What the exercise asks:
Word for word, write the lines below out again, with no pictures.

Data provided:

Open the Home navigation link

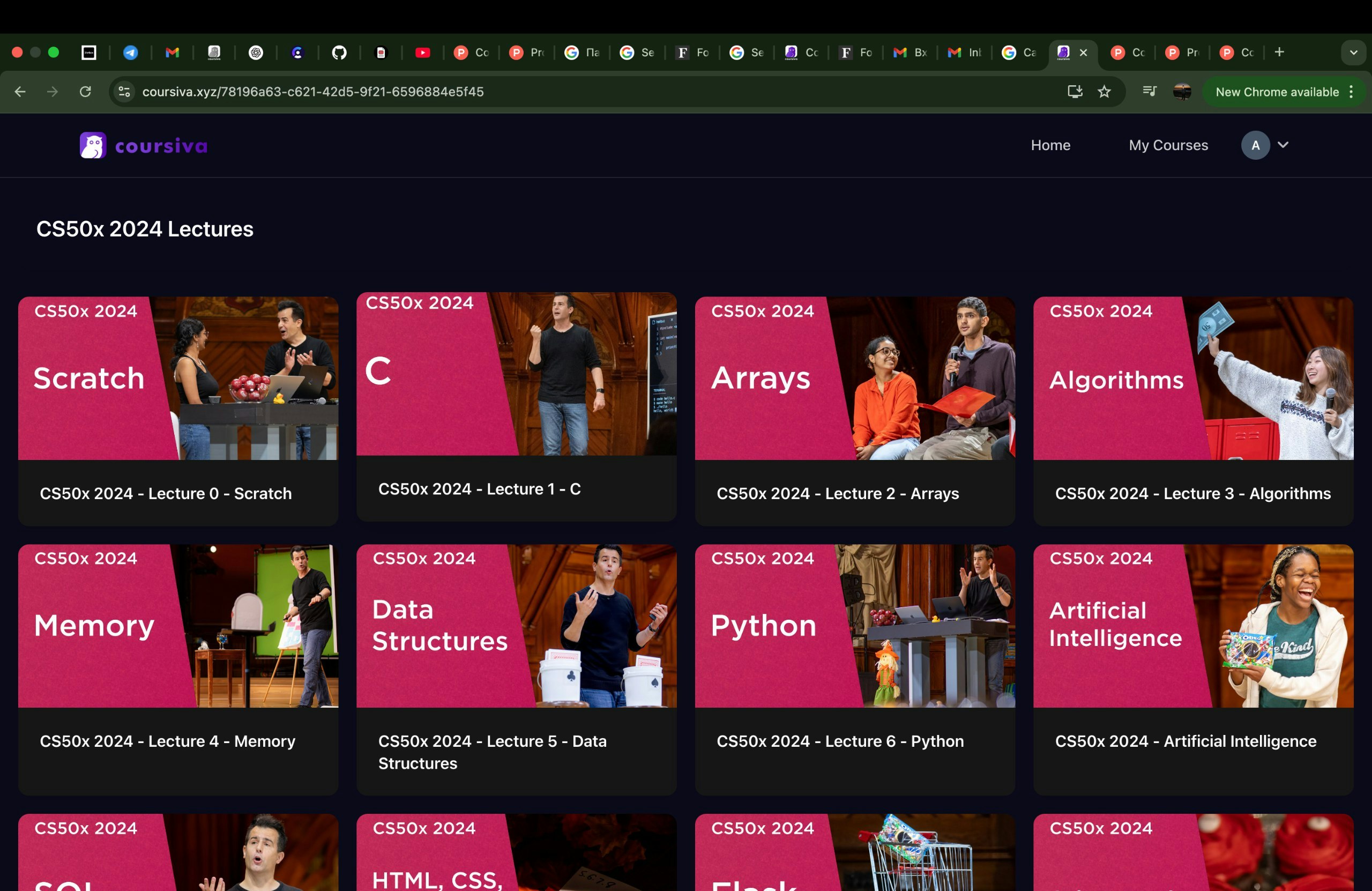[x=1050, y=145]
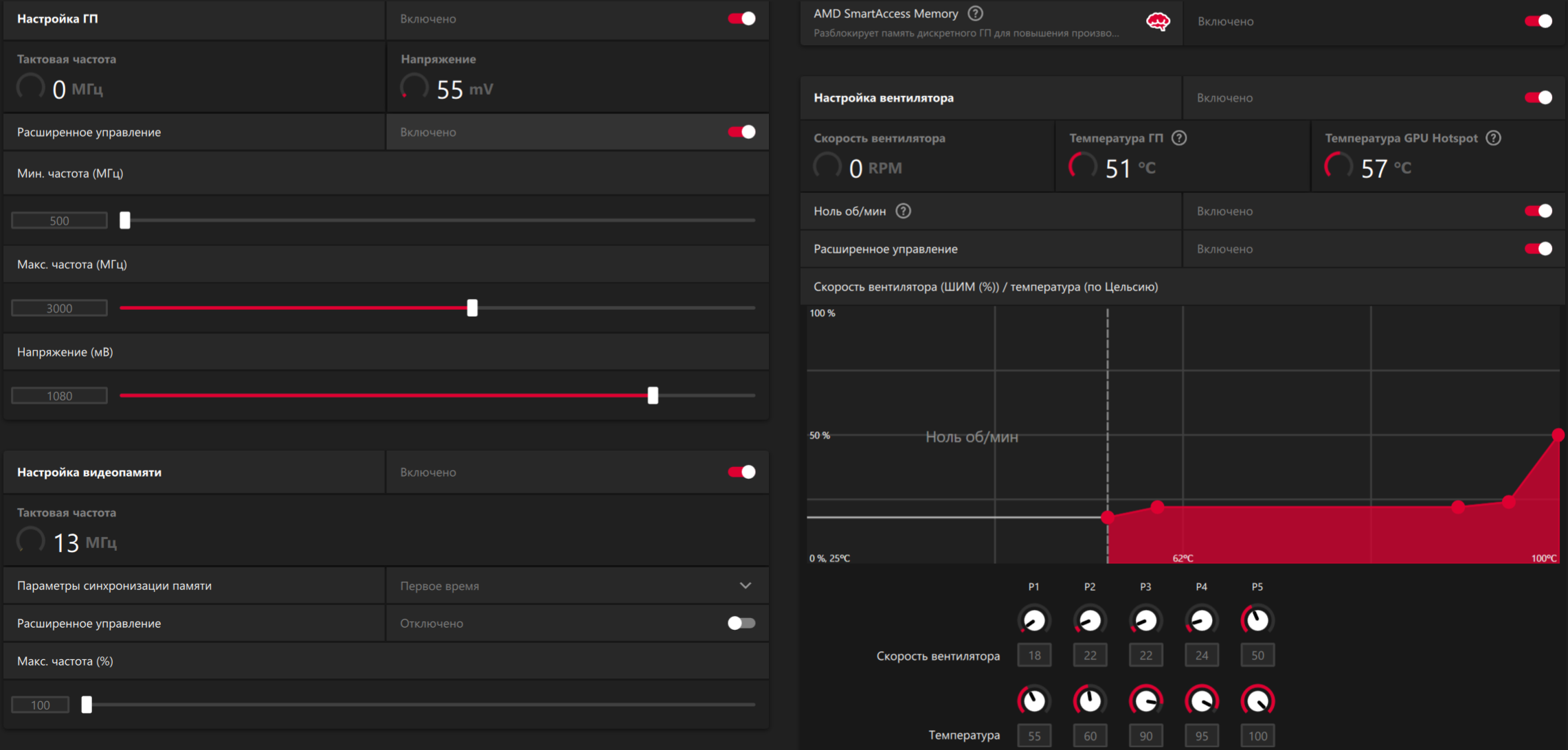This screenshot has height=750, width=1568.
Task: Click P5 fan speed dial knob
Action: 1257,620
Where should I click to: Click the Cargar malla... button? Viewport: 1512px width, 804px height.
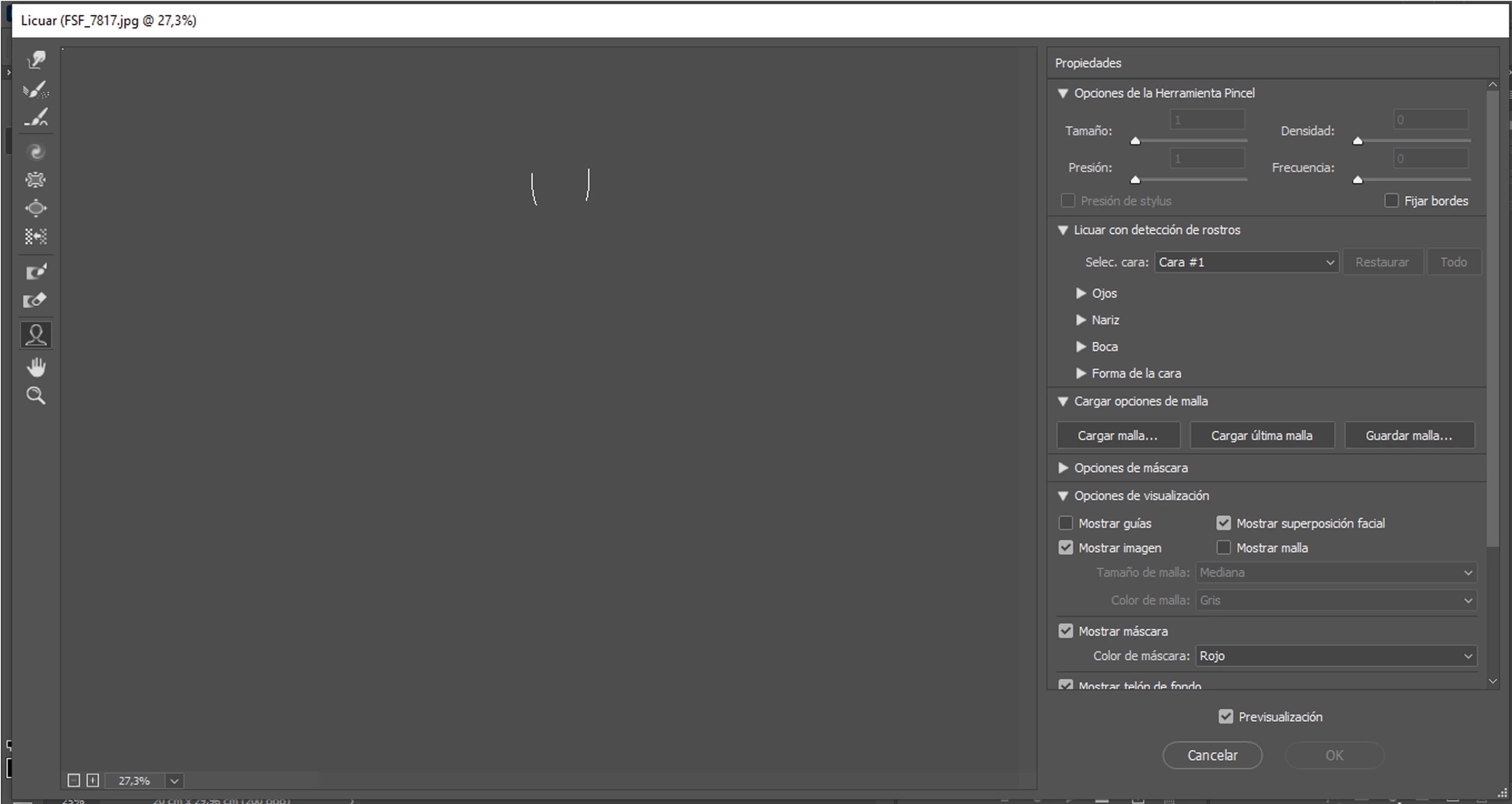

Solved exercise:
Open the Home navigation link

[x=1050, y=145]
This screenshot has height=750, width=1568.
Task: Click P5 fan speed dial knob
Action: 1257,620
Where should I click to: Click the Cargar malla... button? Viewport: 1512px width, 804px height.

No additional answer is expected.